__EXERCISE__
Exact copies of the records below are needed, free of pictures.

======== STUDY MATERIAL

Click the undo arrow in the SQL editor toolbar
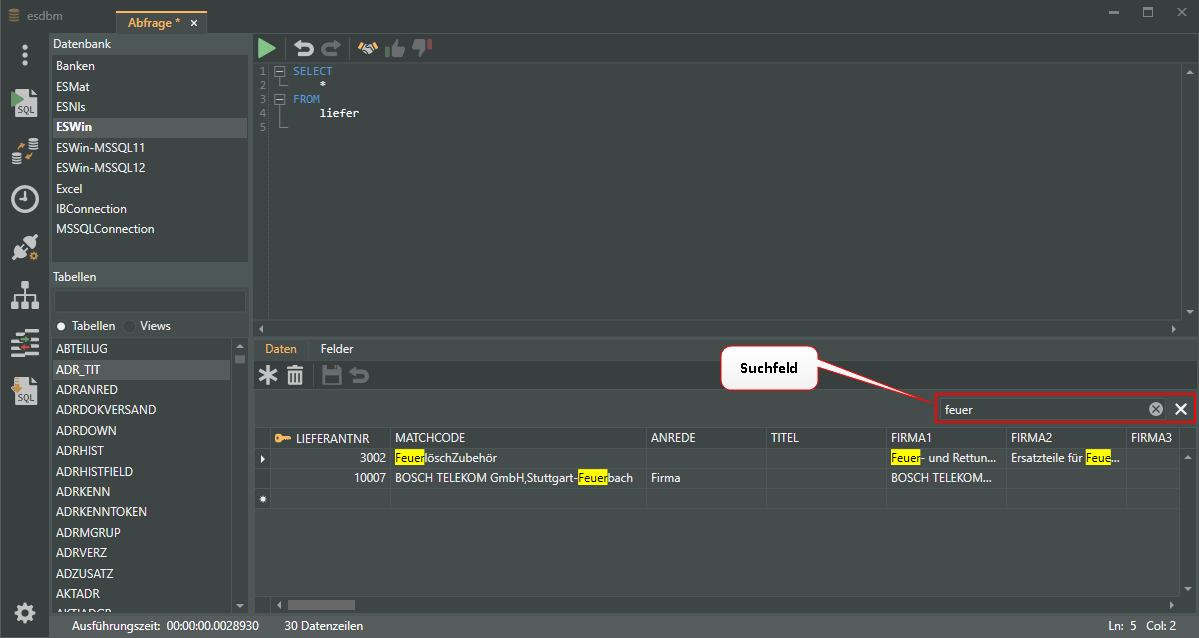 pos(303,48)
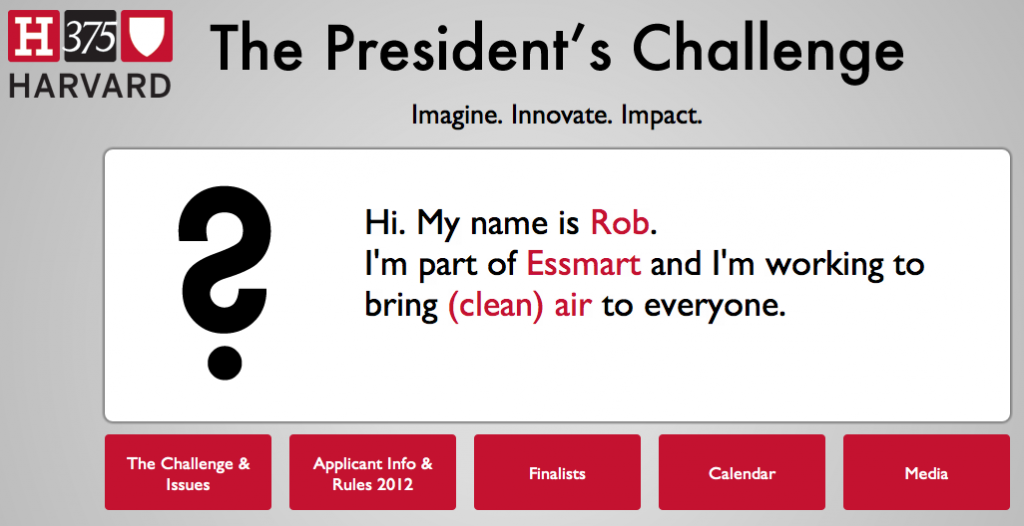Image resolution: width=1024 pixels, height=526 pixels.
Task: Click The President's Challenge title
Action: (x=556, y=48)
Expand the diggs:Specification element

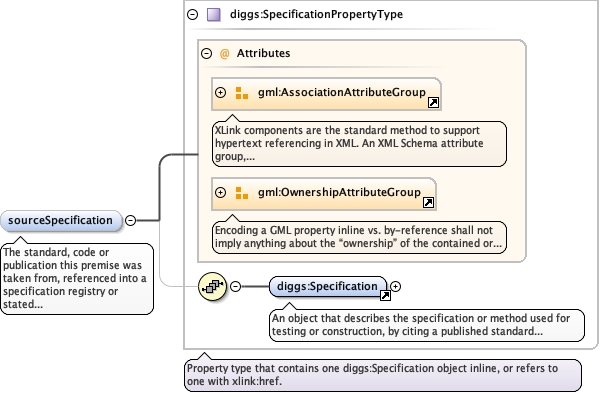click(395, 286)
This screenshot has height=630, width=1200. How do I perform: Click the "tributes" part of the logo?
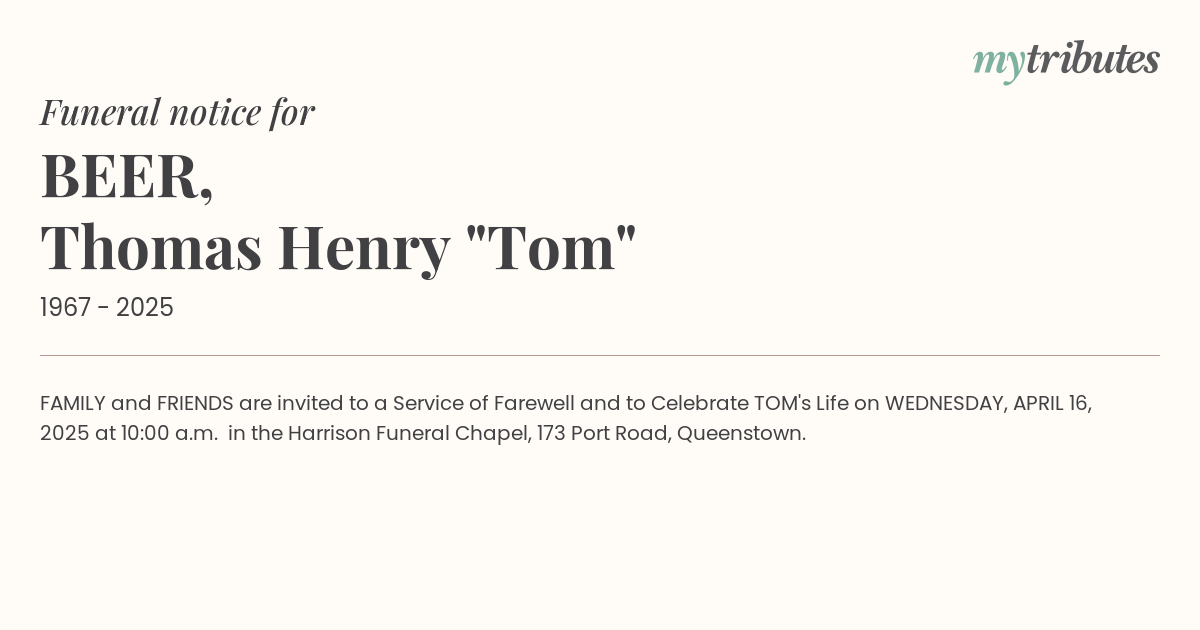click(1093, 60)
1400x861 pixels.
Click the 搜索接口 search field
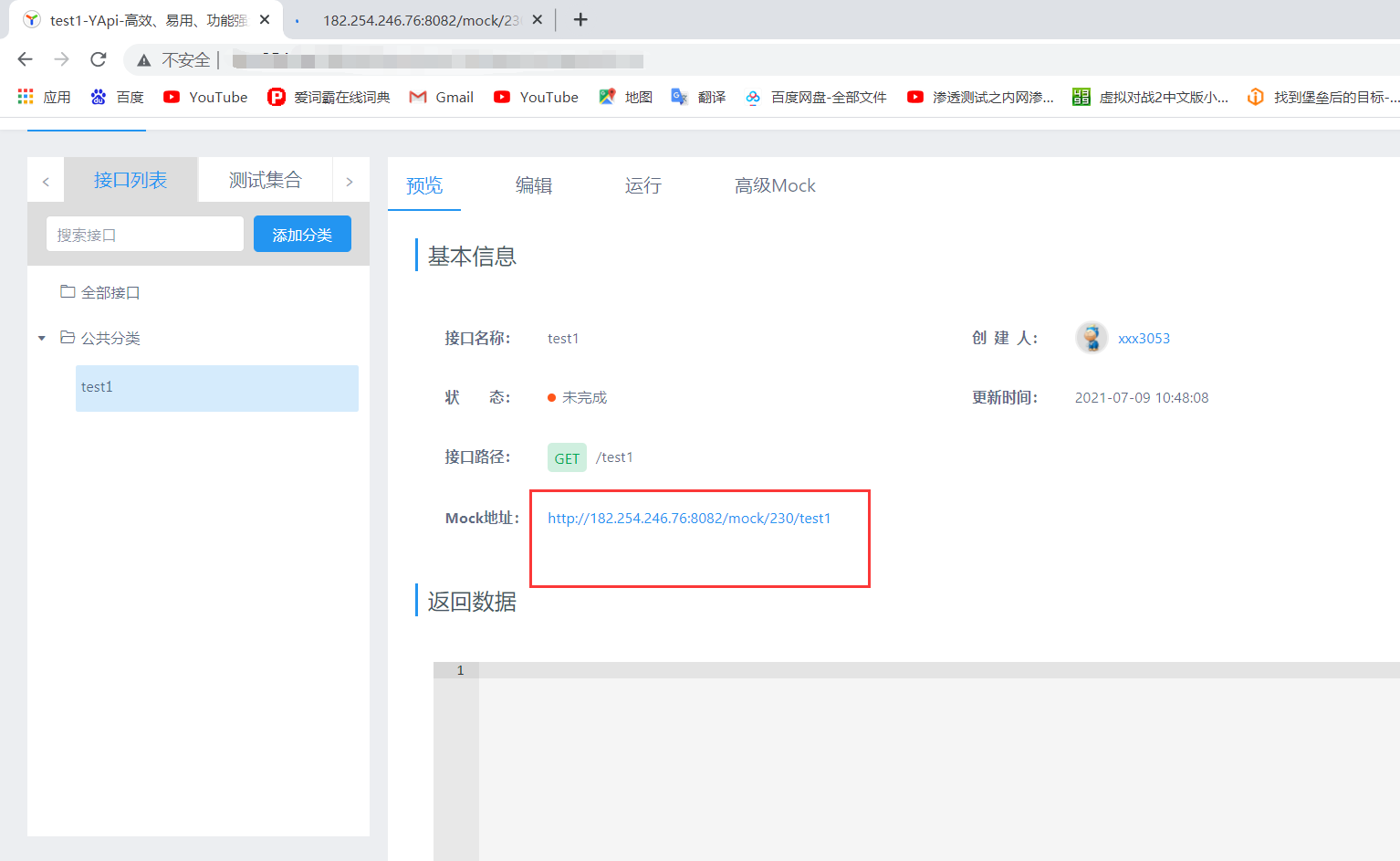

================

__RESULT FOR THIS EXERCISE__
Click the undo arrow in the SQL editor toolbar
 pos(303,48)
Image resolution: width=1024 pixels, height=526 pixels.
Task: Click The President's Challenge title
Action: (x=556, y=48)
Expand the diggs:Specification element

click(395, 286)
This screenshot has height=630, width=1200. How do I perform: Click the "tributes" part of the logo?
click(1093, 60)
1400x861 pixels.
Click the 搜索接口 search field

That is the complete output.